Consider a Hamming graph $H(d, q)$. What is the rank of its incidence matrix?
Hypergraph
A Hamming graph can be seen in two ways:
- Take the numbers $0$ until $q^d - 1$ and represent them in base $q$. Each number is a vertex. Vertices are connected if exactly one base-$q$ digit is different.
- Take $d$ complete graphs, each with $q$ vertices. The Hamming graph is the Cartesian product of these graphs.

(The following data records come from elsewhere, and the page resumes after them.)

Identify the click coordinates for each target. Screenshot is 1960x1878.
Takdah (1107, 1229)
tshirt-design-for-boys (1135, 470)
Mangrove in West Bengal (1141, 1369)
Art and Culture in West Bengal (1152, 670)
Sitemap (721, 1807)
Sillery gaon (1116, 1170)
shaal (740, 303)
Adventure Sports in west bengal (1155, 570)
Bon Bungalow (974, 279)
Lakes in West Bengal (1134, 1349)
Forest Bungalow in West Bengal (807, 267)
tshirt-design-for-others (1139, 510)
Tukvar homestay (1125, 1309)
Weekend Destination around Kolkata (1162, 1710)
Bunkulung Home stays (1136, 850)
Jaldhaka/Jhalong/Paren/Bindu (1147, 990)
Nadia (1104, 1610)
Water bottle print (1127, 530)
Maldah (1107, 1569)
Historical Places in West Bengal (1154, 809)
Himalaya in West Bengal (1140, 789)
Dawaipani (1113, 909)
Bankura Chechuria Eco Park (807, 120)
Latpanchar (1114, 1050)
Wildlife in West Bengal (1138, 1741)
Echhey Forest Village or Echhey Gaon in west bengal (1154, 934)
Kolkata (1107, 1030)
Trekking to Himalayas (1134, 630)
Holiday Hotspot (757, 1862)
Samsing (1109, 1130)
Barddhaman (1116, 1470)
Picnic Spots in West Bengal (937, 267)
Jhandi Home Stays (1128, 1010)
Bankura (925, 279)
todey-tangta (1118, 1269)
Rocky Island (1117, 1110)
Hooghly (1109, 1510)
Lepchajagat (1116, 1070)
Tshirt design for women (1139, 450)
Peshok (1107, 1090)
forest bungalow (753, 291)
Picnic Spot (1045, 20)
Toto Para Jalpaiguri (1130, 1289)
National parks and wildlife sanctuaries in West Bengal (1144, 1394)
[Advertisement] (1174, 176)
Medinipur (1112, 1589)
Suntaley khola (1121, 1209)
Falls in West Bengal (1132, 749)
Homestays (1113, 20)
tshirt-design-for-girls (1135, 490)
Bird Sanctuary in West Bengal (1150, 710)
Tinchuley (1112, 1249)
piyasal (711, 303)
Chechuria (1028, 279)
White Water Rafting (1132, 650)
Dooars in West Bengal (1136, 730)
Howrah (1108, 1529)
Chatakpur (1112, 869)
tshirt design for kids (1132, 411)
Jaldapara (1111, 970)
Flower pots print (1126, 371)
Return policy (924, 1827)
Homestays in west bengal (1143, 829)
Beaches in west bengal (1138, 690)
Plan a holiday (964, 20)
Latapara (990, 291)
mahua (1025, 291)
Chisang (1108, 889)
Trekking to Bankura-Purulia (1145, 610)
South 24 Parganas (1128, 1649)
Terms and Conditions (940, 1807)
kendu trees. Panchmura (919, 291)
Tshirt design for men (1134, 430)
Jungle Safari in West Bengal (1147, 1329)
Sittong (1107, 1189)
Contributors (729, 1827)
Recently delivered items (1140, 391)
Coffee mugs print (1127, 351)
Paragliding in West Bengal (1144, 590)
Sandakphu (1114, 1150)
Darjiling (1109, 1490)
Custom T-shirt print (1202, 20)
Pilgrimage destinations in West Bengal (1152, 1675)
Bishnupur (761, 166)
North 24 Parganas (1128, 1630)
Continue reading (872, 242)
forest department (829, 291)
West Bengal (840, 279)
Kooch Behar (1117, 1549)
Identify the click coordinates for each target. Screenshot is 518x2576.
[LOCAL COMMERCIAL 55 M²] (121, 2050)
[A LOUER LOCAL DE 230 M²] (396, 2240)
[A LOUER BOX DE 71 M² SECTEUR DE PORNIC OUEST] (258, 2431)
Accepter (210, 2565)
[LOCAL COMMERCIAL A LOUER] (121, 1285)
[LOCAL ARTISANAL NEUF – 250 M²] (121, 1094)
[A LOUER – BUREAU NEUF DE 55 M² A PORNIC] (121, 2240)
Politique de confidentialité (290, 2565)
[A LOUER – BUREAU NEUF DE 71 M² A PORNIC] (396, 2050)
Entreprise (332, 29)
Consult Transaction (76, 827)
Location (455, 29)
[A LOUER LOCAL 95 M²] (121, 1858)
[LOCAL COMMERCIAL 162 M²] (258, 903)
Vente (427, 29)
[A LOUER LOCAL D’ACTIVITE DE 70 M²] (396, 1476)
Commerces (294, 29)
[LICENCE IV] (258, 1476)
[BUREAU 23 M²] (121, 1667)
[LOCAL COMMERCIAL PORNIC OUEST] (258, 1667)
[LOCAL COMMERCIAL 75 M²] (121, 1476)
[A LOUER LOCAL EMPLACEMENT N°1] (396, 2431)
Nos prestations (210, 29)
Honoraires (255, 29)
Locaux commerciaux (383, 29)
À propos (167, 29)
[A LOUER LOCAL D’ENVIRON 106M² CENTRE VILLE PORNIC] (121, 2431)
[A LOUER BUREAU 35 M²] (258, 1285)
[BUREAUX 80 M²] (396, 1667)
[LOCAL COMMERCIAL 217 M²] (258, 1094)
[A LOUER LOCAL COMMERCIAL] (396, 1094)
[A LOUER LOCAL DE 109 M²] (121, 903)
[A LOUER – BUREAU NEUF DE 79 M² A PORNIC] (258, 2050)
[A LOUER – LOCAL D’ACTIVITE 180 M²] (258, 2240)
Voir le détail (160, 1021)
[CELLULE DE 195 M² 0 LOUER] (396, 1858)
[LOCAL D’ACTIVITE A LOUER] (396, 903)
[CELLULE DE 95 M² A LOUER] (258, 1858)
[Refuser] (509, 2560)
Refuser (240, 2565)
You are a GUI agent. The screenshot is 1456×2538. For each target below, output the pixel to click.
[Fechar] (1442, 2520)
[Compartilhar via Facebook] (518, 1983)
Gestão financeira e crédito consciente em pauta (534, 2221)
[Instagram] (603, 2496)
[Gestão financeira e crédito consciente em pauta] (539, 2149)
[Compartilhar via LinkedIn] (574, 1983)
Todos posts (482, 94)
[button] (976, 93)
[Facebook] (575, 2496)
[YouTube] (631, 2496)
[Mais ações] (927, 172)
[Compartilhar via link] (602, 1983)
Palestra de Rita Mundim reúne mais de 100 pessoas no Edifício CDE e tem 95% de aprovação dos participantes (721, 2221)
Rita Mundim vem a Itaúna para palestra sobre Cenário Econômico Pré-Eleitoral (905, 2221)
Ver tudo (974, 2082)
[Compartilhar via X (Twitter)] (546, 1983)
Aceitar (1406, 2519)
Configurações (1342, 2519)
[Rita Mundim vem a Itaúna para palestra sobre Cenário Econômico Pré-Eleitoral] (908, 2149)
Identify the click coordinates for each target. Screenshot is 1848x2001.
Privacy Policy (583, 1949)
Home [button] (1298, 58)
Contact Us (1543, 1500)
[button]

I consider the Hamming graph to be a hypergraph, with each hyperedge connecting the $d$ vertices that differ in one digit given their base-$d$ representation. As a result, the incidence matrix has $q$ 1s per column. For example, for $H(2, 3)$, the incidence matrix would be $$ \begin{bmatrix} 1 & 0 & 0 & 1 & 0 & 0 \\ 1 & 0 & 0 & 0 & 1 & 0 \\ 1 & 0 & 0 & 0 & 0 & 1 \\ 0 & 1 & 0 & 1 & 0 & 0 \\ 0 & 1 & 0 & 0 & 1 & 0 \\ 0 & 1 & 0 & 0 & 0 & 1 \\ 0 & 0 & 1 & 1 & 0 & 0 \\ 0 & 0 & 1 & 0 & 1 & 0 \\ 0 & 0 & 1 & 0 & 0 & 1 \end{bmatrix}. $$
q = 2
I found a proof (see Lemma 3) that the rank is $2^d - 1$ if $q = 2$. Intuitively, this makes sense to me: If you transpose the incidence matrix you get the $A$ in the system of linear equations $Ax = y$ for some $y$. If you know just a single $x_i$ you can "chain" the solution to all other equations. This means there is only a single free variable, so the rank is $2^d - 1$.
q > 2
But what happens when you change $q$? I've constructed the general form of the incidence graph $G_{d, q}$ of $H(d, q)$: $$ \begin{bmatrix} G_{d - 1, q} & 0 & \dots & 0 \\ 0 & G_{d - 1, q} & \dots & 0 \\ \vdots & \vdots & \ddots & \vdots \\ 0 & 0 & \dots & G_{d - 1, q} \\ I_{q^{d - 1}} & I_{q^{d - 1}} & \dots & I_{q^{d - 1}} \end{bmatrix}. $$ Containing $q$ copies of $G_{d - 1, q}$, this is a $d q^{d - 1} \times q^d$ matrix
I wrote some code which varies the parameters $d$ and $q$, and extrapolating from those results I found the general formula $q^d - (q - 1)^d$.
Question
I want to use this formula in my thesis, and while I have an intuition as to why this formula might be correct, I find it difficult to give a proof of its correctness. Despite my best efforts, I couldn't find any literature that confirm or contradict my results.
Another paper by W. Fish gives a general formula for the rank of the incidence matrix, but she uses regular edges instead of hyperedges, resulting in a different formula, $q^d - 1$, but this doesn't seem to be correct for my case based on the results of my code.
Could anyone point me to existing literature about this problem, or does someone know how to prove that my formula is correct?
I was able to solve this problem in my master thesis, Privacy-Preserving Data Aggregation with Probabilistic Range Validation. It's in Theorem 6.4 in Section 6.2.2.
A few notes:
My proof uses complete induction, similar to the proof by W. Fish in the paper I linked in my question. The base case is a 1-dimensional hypermesh, which is trivial. The induction case involves a sequence of column operations such that the matrix is then in a column echelon form. I then count the number of empty columns to calculate the rank.